Önümüzdeki dönem AB ve ABD üzerinden -mağduriyet- edebiyatı sürecektir. Milli refleksleri harekete geçirmenin en kolay yollarından biri -Haçlı artıklarının-hedefi olduğuna toplumu inandırmaktır. İktidar bunu başarıyla yapıyor.Gündemi istediği gibi yönlendirebiliyor.

Populizm toplumun duygularını yöneterek iktidarda kalmaya vesile olsa da ülke sorunlarını laf kalabalığına getirmekten başka işe yaramaz. Nitekim on beş yıl boyunca Türkiye'nin esaslı sorunlarından hiç biri çözülemedi.
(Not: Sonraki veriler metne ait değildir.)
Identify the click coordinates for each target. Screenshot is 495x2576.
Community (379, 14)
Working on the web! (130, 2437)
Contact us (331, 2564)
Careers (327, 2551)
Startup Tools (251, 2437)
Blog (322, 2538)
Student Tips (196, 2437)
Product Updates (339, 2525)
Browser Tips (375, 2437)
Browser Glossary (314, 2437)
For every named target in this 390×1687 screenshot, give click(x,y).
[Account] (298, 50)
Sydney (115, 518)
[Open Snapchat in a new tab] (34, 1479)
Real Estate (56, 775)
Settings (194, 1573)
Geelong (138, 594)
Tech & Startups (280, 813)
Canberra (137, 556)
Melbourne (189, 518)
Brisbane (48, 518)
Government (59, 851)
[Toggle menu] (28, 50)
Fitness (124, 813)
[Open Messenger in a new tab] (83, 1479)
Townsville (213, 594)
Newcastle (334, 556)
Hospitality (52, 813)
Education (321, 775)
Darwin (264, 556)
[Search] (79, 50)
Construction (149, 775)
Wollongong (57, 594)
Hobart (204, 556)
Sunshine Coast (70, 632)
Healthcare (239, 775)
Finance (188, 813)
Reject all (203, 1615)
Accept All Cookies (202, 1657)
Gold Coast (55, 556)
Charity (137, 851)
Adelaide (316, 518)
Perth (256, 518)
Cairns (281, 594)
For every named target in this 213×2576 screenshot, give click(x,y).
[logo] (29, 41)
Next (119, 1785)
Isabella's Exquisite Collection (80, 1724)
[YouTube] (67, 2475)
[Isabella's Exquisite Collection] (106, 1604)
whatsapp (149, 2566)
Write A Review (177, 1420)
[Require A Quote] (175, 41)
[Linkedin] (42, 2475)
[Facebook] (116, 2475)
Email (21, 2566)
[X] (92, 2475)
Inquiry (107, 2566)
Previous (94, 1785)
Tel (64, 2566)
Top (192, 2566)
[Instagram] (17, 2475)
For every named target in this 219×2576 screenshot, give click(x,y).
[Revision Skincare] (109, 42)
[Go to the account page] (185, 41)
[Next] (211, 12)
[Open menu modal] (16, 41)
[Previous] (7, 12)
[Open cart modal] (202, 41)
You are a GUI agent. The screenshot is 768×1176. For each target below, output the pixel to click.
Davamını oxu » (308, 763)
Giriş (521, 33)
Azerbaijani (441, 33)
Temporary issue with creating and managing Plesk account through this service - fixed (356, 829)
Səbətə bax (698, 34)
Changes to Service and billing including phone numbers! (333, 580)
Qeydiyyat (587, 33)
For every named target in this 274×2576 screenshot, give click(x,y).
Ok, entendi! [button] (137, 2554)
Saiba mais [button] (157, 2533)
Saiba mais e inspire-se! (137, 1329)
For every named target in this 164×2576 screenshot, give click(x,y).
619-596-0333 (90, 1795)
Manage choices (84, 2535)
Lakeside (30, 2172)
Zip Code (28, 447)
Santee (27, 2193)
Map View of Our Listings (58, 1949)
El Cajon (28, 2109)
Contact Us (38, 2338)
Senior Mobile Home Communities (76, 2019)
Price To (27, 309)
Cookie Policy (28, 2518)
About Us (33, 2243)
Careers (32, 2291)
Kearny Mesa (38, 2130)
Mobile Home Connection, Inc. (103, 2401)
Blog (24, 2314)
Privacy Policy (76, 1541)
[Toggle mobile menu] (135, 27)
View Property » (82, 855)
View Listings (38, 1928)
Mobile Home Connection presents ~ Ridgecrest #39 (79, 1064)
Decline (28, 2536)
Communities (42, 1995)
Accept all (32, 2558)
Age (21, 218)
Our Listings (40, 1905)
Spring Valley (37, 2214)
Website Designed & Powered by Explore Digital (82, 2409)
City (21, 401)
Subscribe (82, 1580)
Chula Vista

On beş yıl önce hangi sorunlarla boğuşuyorduysak yine aynı sorunlarla boğuşuyoruz. Tek fark medya gücü ile problemlerin üstünün örtülmesi,her şeyin güllük gülistanlık gösterilmesidir.

Müller, populistlerin gücü ele geçirir geçirmez yeni anayasa yapmak istediklerini, amaçlarının halk katılımını artırmak değil,popüler liderin -karizmasını kurumsallaştırmak-olduğunu belirtir. Başkanlık sistemine geçerken yapılan düzenlemelere bakıldığında Müller'in hiç de haksız olmadığını, anayasa değişikliklerinin tamamının -kişisel iktidarı-tahkim amacına matuf olduğunu görürüz.

Batı'da Hitler ve Musollini tecrübelerinin yaşanması, halk oyuna her zaman güvenilemeyeceği sonucunu doğurdu.Savaş sonrasında parlamentolar sistematik olarak güçsüzleştirildi,kontrol ve denge mekanizmaları güçlendirildi.Seçmene karşı sorumlu olmayan kurumlar (anayasa mahkemesi gibi) sadece bireysel hakların korunmasından değil,demokrasinin tümünün korunmasından sorumlu kılındı.Halk iradesine kısıtlamalar getirilerek demokrasinin kaderi oy çokluğuna bağlanmaktan kurtarıldı.

2.Dünya savaşında Avrupa'da olanların tam tersi bugün Türkiye'de oluyor. Demokrasiyi koruyacak mekanizmalar tek tek devre dışı bırakılıyor. Her şeyin halk oyuna sunulabileceği gibi yanlış ve tehlikeli bir iklim yaratılıyor.Bu tespitimizi halkoyuna karşı gelmek gibi görenler olabilir ama doğrusu -kimsenin insafına bırakılmayacak-temel haklar olduğunu bilmektir. Mesela bir ülkenin bölünmesini halk oyuna sunamazsınız.İnsan haklarını bir oylama konusu yapamazsınız.İnanç ve ibadetleri yasaklamak için halka gidemezsiniz. Bu örnekler halkın her şeyi belirleyeceği söyleminin ne kadar boş ve gerçek dışı olduğunun göstergesidir. Gerçi halk iradesinin de ne kadar halk iradesi olduğu tartışmalıdır.Karar vericiler,bir şeye karar verdikten sonra halkın rızasını da medya aracılığıyla imal ederler. Naomsky buna -rızanın imali -diyor.

Halk goygoyculuğu iktidarları uzatsa da hiç bir problemi çözmüyor. Her şey bittikten sonra geriye içi boşalmış bir devlet,çökmüş kurumlar,parçalanmış bir toplum ve enkaza dönüşmüş bir ülke kalıyor. O düşman,bu düşman,şu düşman derken bir de bakarsınız ki bir parti için bütün bir dünyayı karşınıza almışsınız.